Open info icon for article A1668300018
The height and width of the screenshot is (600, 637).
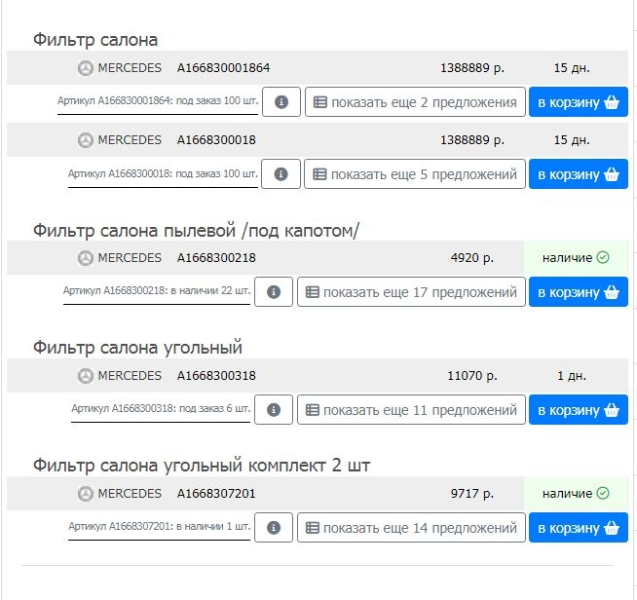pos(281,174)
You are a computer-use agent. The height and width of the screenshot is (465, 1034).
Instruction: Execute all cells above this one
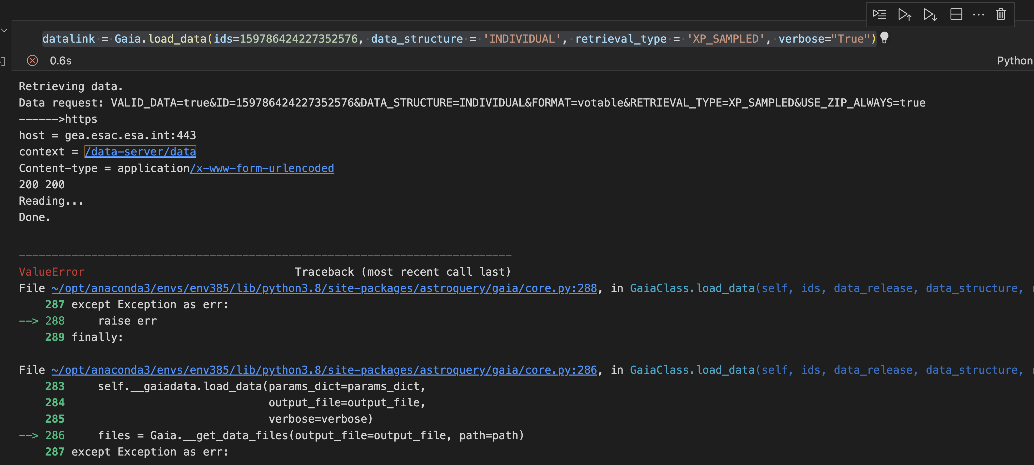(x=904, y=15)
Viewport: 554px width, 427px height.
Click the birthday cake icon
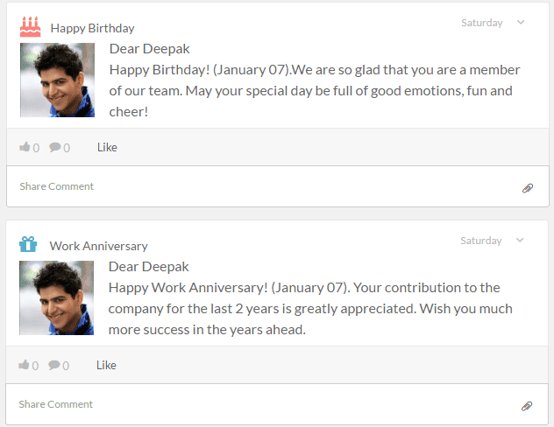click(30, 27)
==
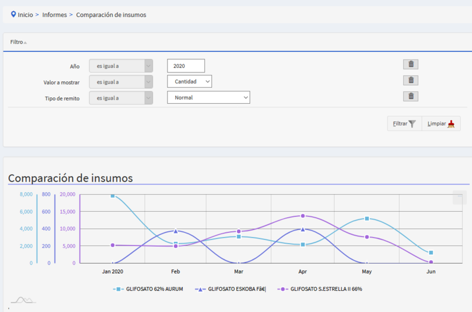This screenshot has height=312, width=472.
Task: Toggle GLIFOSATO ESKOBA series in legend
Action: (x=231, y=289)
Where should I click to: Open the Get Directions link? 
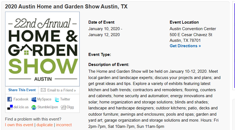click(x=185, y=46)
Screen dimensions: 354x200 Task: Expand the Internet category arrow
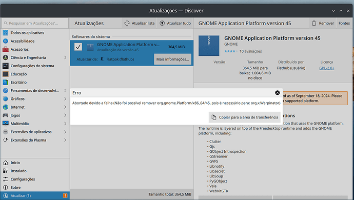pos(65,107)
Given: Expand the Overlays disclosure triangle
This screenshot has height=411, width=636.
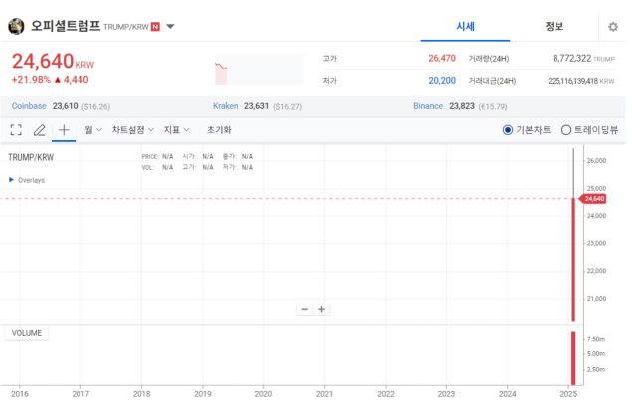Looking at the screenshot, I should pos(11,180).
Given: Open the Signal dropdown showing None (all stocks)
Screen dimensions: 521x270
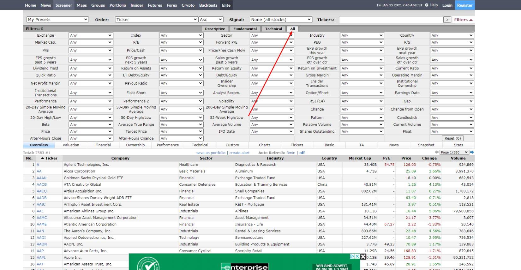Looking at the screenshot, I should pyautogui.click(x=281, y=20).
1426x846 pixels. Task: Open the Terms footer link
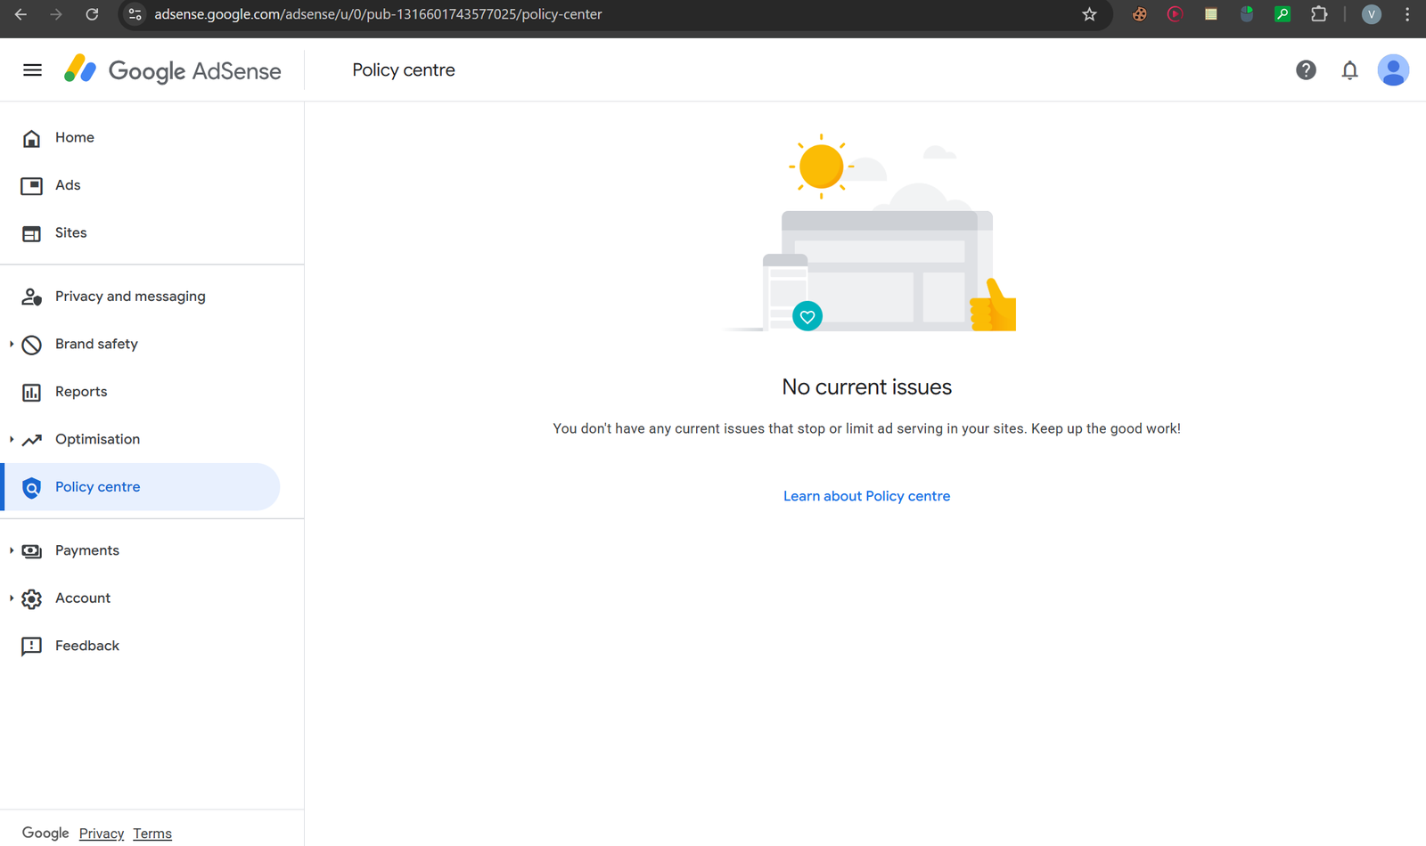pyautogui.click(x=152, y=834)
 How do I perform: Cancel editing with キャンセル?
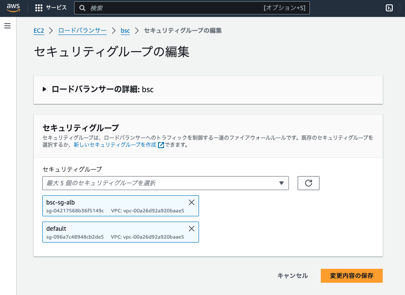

• _Task to complete_
Filter by the word "Given": copy every line of the data that holds it.

• _Solution to the exercise_
Given: Expand the Overlays disclosure triangle
Given: Open the Signal dropdown showing None (all stocks)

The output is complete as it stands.